14.3 Manipulating OBJ files on the build plate

While .stl files are the de facto standard format for 3D printing, OBJ files (which support an auxiliary MTL file format for storing additional object information such as color and texture) are more commonly used in other, general 3D modelling applications, such as in art and computer graphics areas. For instance, a number of museums have been moving into performing 3D scans of artworks, historical artifacts, and scientific artifacts; they tend to use OBJ format for these models.

Therefore, there are a lot of 3D models available in OBJ file format, and while they often were not created with 3D printing specifically in mind, some of them may be quite interesting for 3D printing purposes; you can get access to a whole additional range of 3D models via OBJ files. OBJ file models will, however, often require more adjustment (or “masssaging”) than .stl file models in order to get them truly print-ready.

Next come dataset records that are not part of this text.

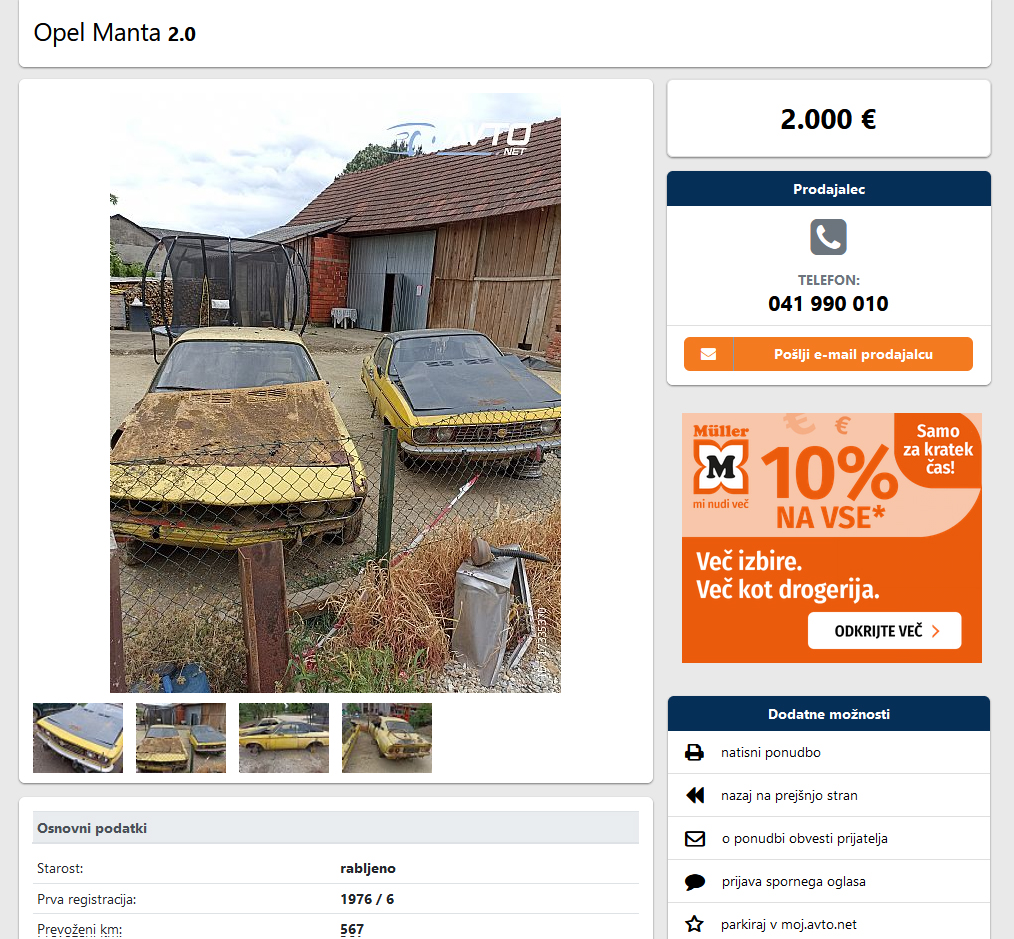1014x939 pixels.
Task: Click the star icon to park the ad
Action: coord(695,924)
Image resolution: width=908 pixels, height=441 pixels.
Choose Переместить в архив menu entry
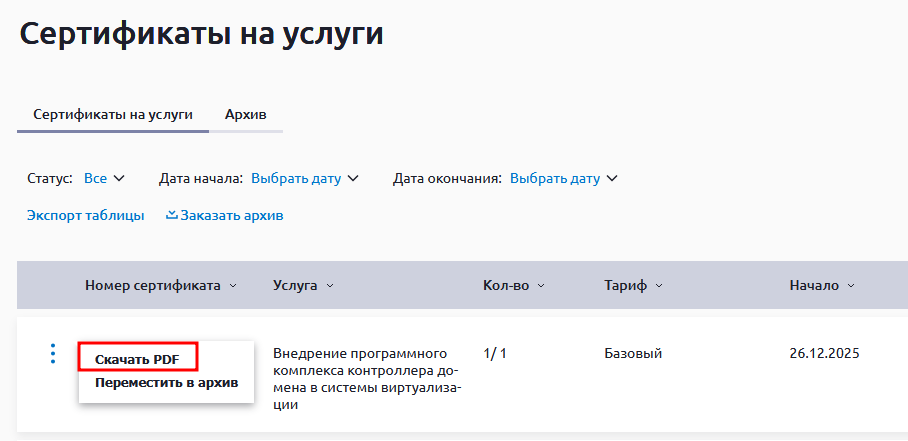(167, 383)
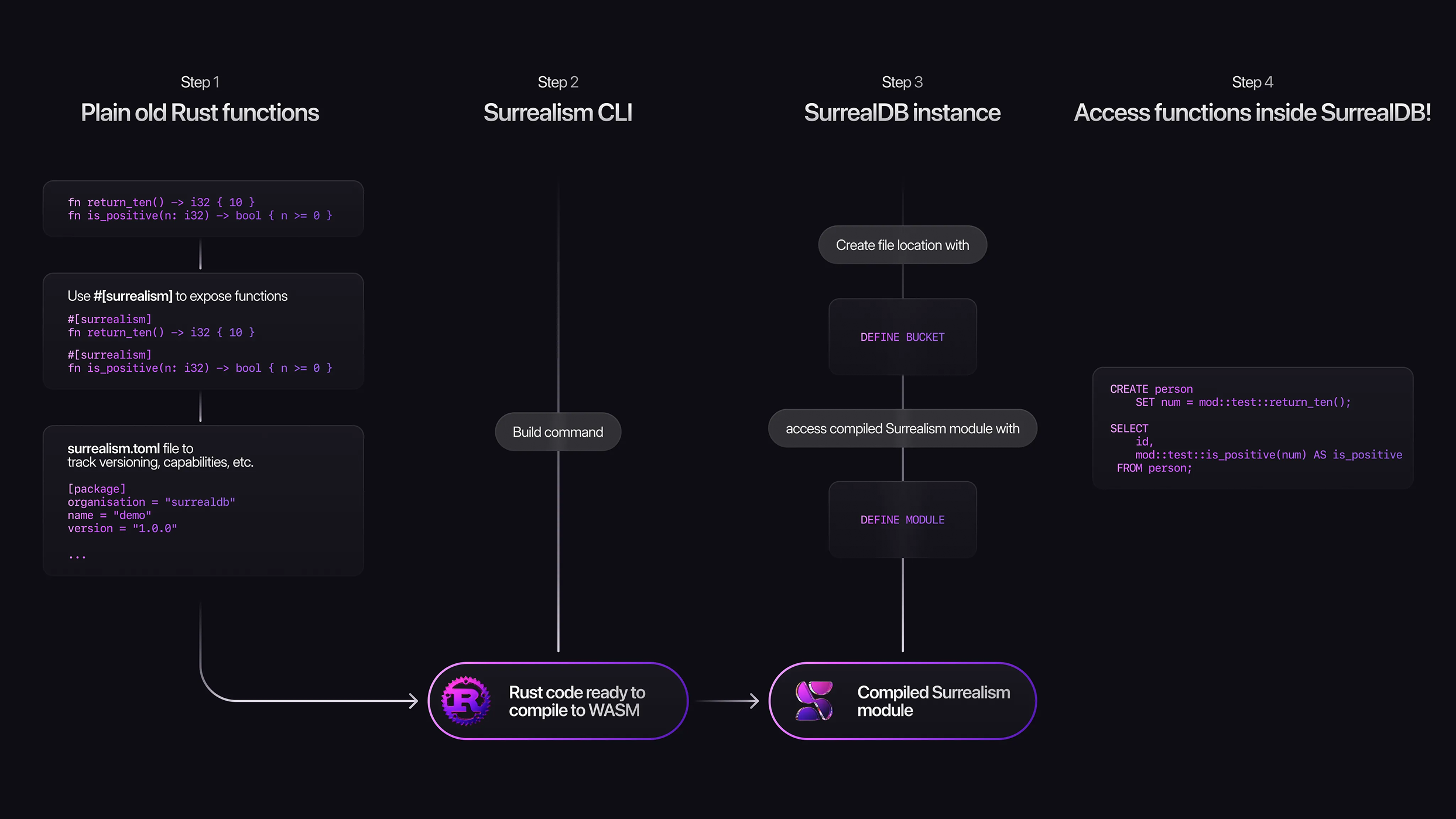Click the Surrealism CLI heading
This screenshot has height=819, width=1456.
point(558,113)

Some possible (perhaps likely) issues:

1.

Object design: Keep in mind that an object available as an OBJ file may have been designed with no thought of feasibility for 3D printing. While this is sometimes the case with .stl files as well, it is much more common with OBJ files, which are used in so many non-printing applications. So consider the object model carefully: is it something that is actually feasible and practical to 3D print?

2.

Object size (“SCALE”): An OBJ file model created without thought of 3D printing is not particularly likely to have been scaled appropriately to fit on a typical 3D printer build plate: OBJ files, when uploaded into the Polar Cloud, may have a “natural” size that is either tiny (and needs to be scaled up, so that the object is even visible), or huge (and needs to be scaled down to fit on the build plate).

3.

Object orientation (“ROTATE”): OBJ files were often created using art software tools, rather than CAD programs. CAD programs, having an engineering bent, normally use the standard engineering/science “right-hand rule” Cartesian coordinates axes, where the x-axis and y-axis lie in the plane of the build plate and the z-axis sticks “up”, perpendicular to the build plate; specifically, if you think of the index finger of your right hand being the x-axis, and the middle finger of your right hand being the y axis, both lying in the plane of the build plate, then your thumb would stick “up” as the z axis. In contrast, art software programs at a minimum tend to present the x-axis pointing to the right of the screen, the y-axis as pointing “up”, and the z-axis as “depth”, pointing out of the screen (towards the viewer), which is still a “right-hand rule” coordinate system, (though in appearance it is rotated 90° about the x-axis as presented in engineering and science applications). However, sometimes art software programs will even use a “left-hand rule” coordinate system: think of your left hand index finger as the x-axis, your left hand middle finger as the y-axis pointing “up”, and your left hand thumb (pointing “into” or “away” from the viewer) as the z-axis. A “left-hand rule” coordinate system is the mirror image of a “right-hand rule” coordinate system: you can not get from one to the other via a rotation, but only via a mirror “flip”. (Consider your left and right hands: they are mirror images of each other, and can not be rotated to line up identically.)

What this means for printing OBJ files is that you will very often find that an object loaded from an OBJ file is in an odd orientation for printing: often “lying down” on the build plate, rather than standing upright. Furthermore, in some cases, if the object has distinct left and right sides, the object may even appear “inverted”, as if it has been “flipped” through a mirror. So you will often find that you wish to rotate the placement of an object loaded as an OBJ file. A good start is often (but not always) to try rotating by 90° about the x-axis.

4.

Object location (“MOVE”): In the process of adjusting an object’s “SCALE” and “ROTATE” values, you’ll often end up also wanting to “MOVE” an object on the build plate.

For items 2, 3, and 4, see the discussion of how to “SCALE”, “ROTATE”, and “MOVE” an object on the build plate in Section 10.2.1. Or see the example in Section 14.3.1.

5.

Object components all stored in one OBJ file: Whereas the typical convention when using .stl files is to put each component into its own, separate .stl file, with OBJ files, all components of an object are typically stored together in one file. This can make it more awkward to select just certain components of an object to print.